# Sci-Hub: number of articles available as full-text

This notebook contains code in **Julia language** to calculate number of articles that were available as full-text in Sci-Hub for every date since 2011 (when Sci-Hub was established). Only articles with DOI corresponding to *journal-article* or *proceedings-article* in Crossref are counted (i.e. book chapters are omitted).

The script requires pre-processed Crossref tabulated files to be present in *data/crossref* folder. To generate .tab files from publicly available Crossref dataset, see *crossref to tab.ipynb*. The script also uses *sci-hub doi date.tab* file provided by Sci-Hub as an input.

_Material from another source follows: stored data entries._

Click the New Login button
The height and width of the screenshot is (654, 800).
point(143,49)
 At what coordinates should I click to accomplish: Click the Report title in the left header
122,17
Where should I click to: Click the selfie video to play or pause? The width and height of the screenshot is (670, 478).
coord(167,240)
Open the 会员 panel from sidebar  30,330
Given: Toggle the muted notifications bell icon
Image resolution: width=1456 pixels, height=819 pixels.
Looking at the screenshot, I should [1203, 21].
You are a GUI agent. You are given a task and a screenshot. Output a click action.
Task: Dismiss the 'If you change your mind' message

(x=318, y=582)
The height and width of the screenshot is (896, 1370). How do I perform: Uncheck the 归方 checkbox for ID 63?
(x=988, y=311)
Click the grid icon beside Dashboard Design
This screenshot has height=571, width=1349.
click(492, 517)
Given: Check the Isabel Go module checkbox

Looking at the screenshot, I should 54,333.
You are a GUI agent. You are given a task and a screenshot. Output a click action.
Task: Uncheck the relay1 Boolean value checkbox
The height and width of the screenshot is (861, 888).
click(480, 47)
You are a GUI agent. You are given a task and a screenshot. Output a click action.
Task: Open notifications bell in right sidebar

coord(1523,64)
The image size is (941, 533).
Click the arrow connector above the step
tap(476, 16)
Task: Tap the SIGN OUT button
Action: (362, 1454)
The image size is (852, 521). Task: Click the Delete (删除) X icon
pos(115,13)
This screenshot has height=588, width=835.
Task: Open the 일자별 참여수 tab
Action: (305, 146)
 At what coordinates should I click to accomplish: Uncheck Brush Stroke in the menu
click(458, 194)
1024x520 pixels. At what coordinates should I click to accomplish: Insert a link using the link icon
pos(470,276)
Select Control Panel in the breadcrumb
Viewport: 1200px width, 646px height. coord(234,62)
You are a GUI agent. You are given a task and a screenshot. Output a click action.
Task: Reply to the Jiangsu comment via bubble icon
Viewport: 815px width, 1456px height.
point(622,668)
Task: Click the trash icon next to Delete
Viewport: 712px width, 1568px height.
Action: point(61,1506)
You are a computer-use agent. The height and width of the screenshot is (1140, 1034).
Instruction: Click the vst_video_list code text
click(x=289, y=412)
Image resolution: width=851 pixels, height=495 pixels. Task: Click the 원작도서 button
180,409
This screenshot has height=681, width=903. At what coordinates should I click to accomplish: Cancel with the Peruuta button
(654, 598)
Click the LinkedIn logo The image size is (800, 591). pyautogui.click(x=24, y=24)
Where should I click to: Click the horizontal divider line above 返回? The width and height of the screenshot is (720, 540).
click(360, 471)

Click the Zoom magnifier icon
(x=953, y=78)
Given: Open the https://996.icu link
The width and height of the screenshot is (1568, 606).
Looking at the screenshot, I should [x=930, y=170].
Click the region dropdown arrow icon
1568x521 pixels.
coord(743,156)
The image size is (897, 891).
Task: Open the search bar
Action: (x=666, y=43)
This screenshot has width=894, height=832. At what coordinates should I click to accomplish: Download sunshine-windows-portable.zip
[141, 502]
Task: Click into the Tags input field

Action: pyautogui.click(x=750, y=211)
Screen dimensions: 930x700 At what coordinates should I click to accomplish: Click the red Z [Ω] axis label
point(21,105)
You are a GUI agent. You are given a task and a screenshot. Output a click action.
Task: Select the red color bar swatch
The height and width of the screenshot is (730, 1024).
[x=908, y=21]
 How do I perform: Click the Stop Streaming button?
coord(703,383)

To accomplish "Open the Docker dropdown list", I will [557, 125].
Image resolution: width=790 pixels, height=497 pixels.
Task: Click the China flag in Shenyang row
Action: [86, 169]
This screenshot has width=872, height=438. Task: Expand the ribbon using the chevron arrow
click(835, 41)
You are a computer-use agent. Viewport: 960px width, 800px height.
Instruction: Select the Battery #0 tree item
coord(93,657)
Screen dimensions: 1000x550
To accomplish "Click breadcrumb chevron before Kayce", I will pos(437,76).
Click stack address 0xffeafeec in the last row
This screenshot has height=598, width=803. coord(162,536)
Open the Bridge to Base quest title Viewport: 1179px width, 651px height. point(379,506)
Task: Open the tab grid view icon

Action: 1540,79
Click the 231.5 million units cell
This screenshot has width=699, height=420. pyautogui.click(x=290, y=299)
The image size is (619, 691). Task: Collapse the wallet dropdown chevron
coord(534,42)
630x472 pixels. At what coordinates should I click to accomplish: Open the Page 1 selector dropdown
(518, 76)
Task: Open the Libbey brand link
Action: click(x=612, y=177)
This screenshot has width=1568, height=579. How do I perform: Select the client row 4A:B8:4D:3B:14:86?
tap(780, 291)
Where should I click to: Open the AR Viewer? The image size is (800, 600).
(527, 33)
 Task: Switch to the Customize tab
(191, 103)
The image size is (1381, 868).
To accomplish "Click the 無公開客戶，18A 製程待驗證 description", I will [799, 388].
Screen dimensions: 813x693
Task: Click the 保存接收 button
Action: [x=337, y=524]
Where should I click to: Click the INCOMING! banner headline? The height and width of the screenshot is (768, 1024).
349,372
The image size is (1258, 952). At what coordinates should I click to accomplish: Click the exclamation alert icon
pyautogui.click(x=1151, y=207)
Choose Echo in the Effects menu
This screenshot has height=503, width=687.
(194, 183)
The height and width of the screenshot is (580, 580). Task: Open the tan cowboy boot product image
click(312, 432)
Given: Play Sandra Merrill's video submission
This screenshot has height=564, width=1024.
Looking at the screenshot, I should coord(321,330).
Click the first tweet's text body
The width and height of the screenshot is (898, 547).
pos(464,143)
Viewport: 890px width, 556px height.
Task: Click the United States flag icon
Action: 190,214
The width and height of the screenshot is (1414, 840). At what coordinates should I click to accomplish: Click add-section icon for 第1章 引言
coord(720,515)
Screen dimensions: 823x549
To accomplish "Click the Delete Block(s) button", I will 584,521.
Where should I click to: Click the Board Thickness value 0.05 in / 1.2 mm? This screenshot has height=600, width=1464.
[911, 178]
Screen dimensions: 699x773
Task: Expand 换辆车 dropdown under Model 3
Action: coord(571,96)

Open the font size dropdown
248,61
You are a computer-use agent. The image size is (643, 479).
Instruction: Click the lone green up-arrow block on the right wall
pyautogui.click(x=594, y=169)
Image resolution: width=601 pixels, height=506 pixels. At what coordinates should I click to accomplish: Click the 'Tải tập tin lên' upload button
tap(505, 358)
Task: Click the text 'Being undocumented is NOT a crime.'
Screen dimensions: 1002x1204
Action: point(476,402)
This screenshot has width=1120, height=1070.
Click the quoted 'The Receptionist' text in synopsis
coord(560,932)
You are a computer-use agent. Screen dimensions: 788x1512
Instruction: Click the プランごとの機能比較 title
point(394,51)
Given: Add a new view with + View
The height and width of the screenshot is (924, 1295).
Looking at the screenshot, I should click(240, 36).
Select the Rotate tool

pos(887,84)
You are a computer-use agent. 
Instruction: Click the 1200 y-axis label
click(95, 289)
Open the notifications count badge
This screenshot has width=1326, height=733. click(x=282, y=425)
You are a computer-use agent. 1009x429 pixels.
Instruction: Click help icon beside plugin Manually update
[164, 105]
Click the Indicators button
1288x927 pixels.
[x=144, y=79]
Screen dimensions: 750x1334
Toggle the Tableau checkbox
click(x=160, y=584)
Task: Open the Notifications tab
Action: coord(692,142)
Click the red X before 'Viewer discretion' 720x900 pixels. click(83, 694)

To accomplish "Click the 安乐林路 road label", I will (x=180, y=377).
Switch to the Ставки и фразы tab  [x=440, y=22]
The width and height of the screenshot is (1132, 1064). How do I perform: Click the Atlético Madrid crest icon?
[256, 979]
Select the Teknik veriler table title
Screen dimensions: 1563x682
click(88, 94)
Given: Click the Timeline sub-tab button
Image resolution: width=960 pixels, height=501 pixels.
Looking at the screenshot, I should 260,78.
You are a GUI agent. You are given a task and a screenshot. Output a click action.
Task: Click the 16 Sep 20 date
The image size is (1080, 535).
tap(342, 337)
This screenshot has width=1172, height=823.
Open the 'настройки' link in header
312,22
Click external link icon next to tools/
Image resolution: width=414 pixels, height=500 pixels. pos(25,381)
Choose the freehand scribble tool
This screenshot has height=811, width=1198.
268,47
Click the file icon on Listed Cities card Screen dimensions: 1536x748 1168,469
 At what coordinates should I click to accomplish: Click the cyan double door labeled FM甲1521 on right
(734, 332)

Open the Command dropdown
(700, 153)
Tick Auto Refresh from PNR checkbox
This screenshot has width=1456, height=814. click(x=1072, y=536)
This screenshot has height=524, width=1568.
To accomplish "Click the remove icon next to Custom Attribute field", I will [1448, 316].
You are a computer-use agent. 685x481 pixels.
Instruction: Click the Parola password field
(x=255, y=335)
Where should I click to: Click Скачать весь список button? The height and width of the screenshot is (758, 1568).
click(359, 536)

That file contains, for every DOI that is currently available in Sci-Hub as full-text, the date of the earliest appearance of the DOI in Sci-Hub download logs.

The script will produce *sci-hub date count.tab* file, that will contain the number of DOI available in Sci-Hub for every date formatted as YYYY-MM-DD. The output will be used in *sci-hub db growth.ipynb* notebook.

The data is prepared for the paper 'From black open access to open access of colour: accepting the diversity of approaches towards free science'.

In [1]:
using Glob,
      Random,
      ProgressMeter,
      DelimitedFiles,
      DataStructures

      dir = @__DIR__ ;

Load Sci-Hub's list of DOI available as full-text with date corresponding to earliest appearance in download logs for every doi:

In [2]:
scihub_doi_date = dir * "/../data/sci-hub doi date.tab" ;

doi_date = readdlm(scihub_doi_date, '\t', String, '\n', quotes = false, use_mmap = true)
doi_date = Dict(doi_date[:,1] .=> doi_date[:,2]) ;

Load the list of Crossref .tab files:

In [3]:
tabs = glob("*.tab", dir * "/../data/crossref")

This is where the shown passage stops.